Problem
Excluding any images, copy all of the lines below precisely as written.

Pixel coordinate grounding data

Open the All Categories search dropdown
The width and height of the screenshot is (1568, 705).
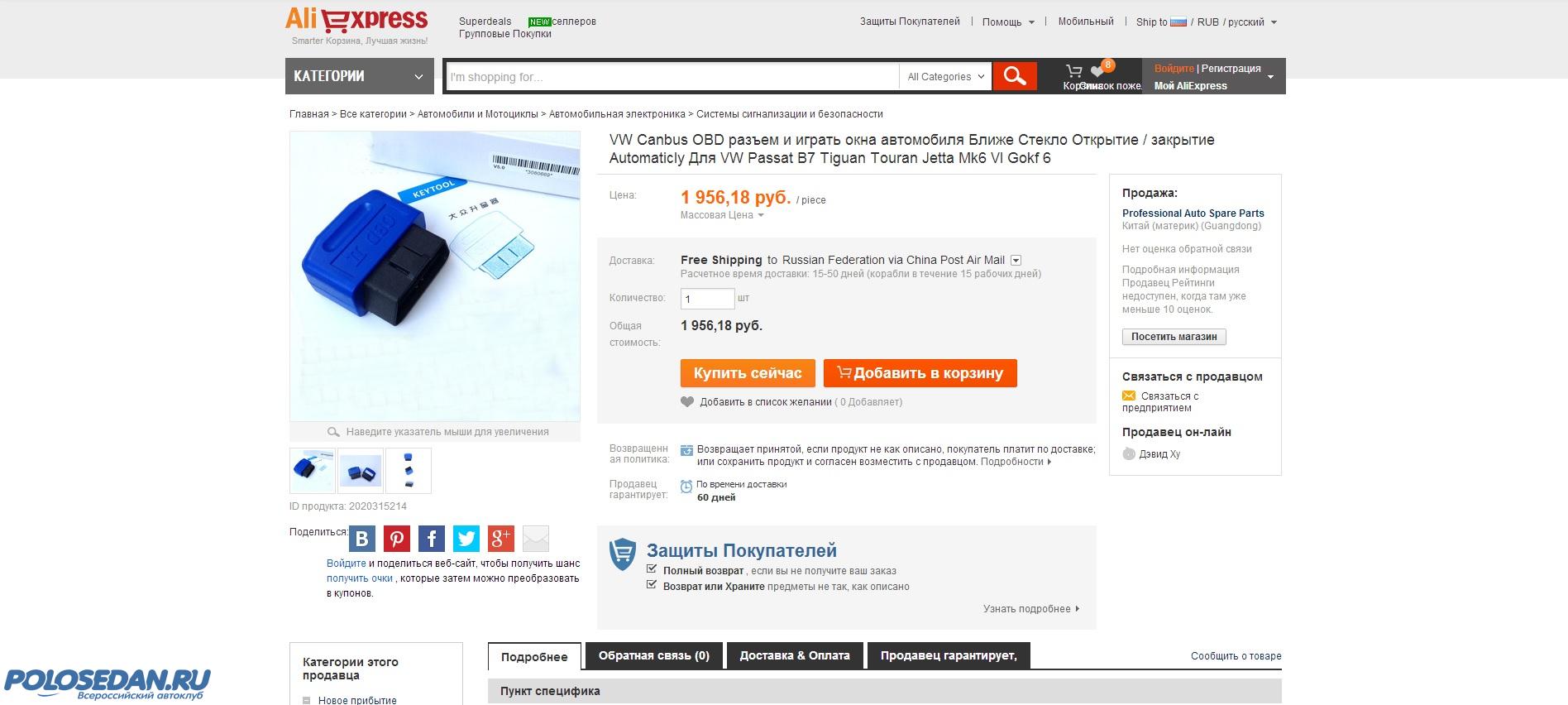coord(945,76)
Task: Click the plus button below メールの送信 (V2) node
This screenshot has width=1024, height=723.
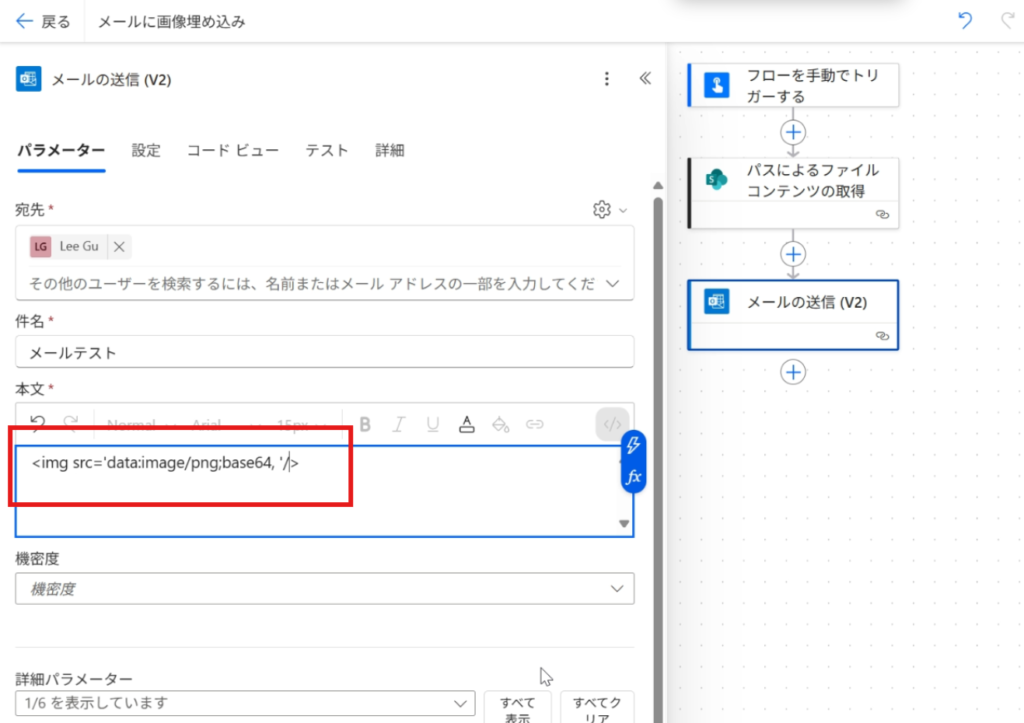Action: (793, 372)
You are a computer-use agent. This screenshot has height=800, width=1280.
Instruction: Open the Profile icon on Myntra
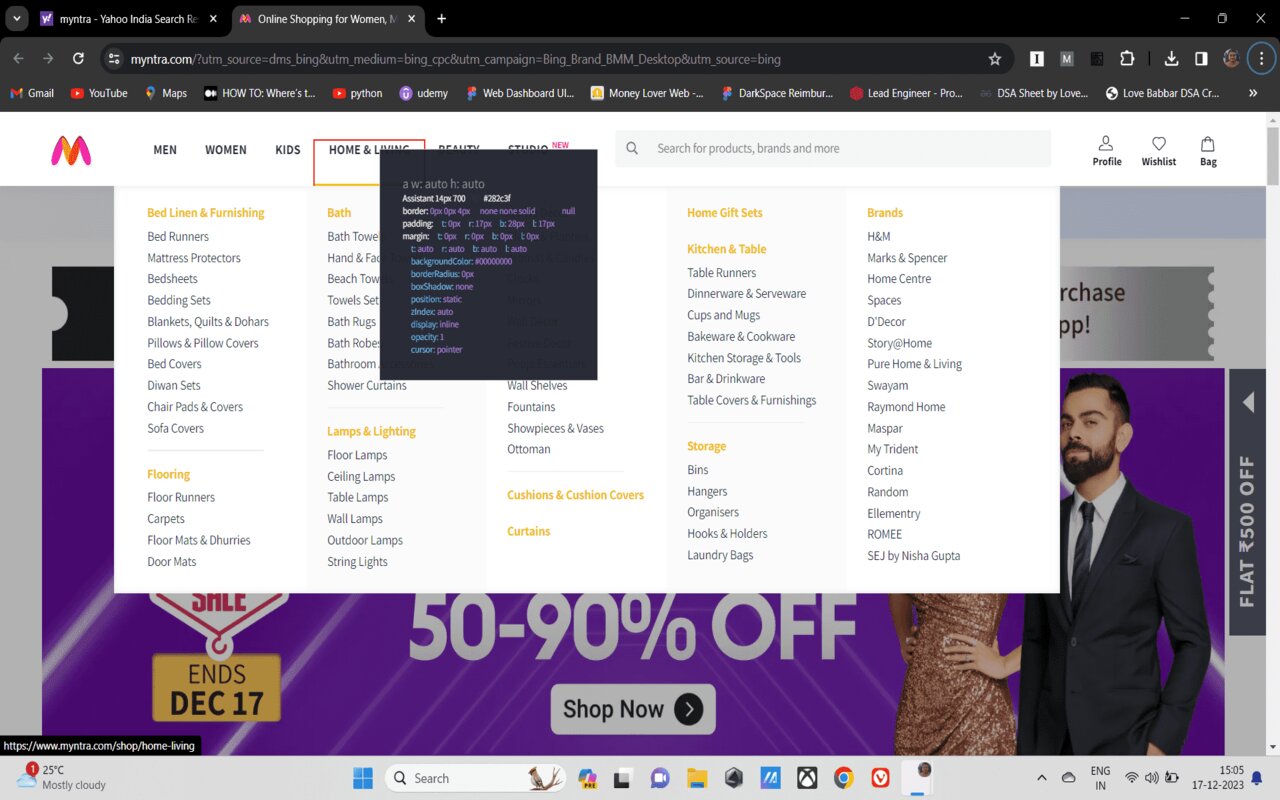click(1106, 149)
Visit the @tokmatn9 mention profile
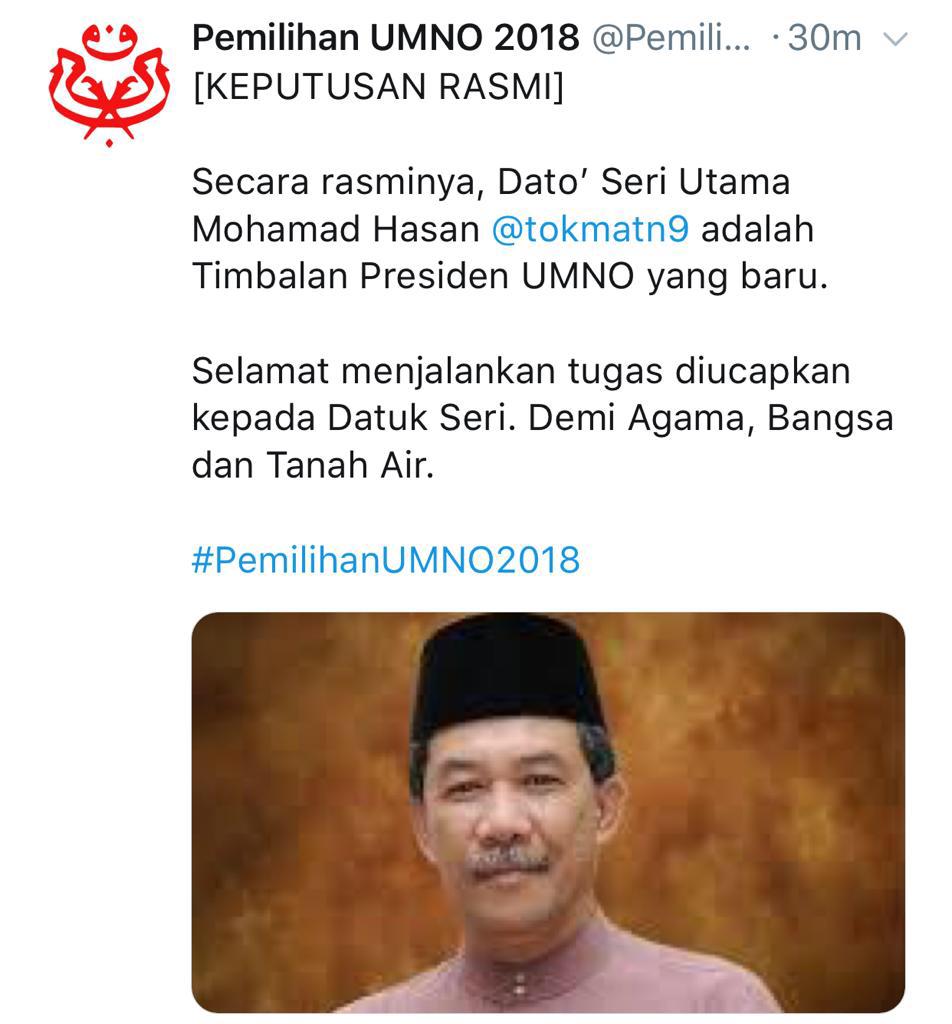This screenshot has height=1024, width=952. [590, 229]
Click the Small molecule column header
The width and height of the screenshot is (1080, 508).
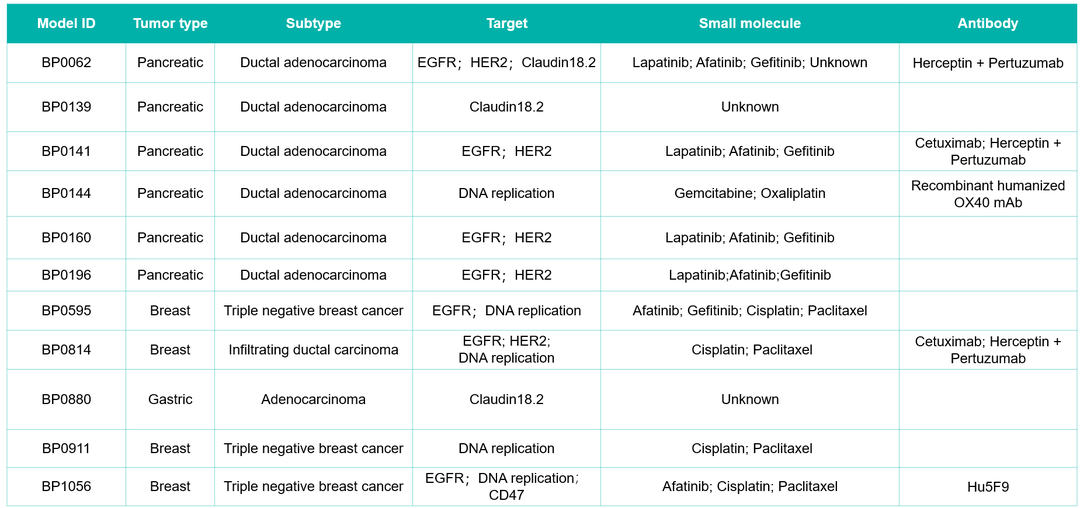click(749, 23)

Output for this task
Open the All Categories search dropdown
The width and height of the screenshot is (1568, 705).
coord(945,76)
Task: Click the plus button below メールの送信 (V2) node
This screenshot has width=1024, height=723.
Action: (793, 372)
You are a computer-use agent. This screenshot has height=800, width=1280.
Instruction: Open the Profile icon on Myntra
click(1106, 149)
Visit the @tokmatn9 mention profile
This screenshot has height=1024, width=952. [590, 229]
Click the Small molecule column header
The width and height of the screenshot is (1080, 508).
click(749, 23)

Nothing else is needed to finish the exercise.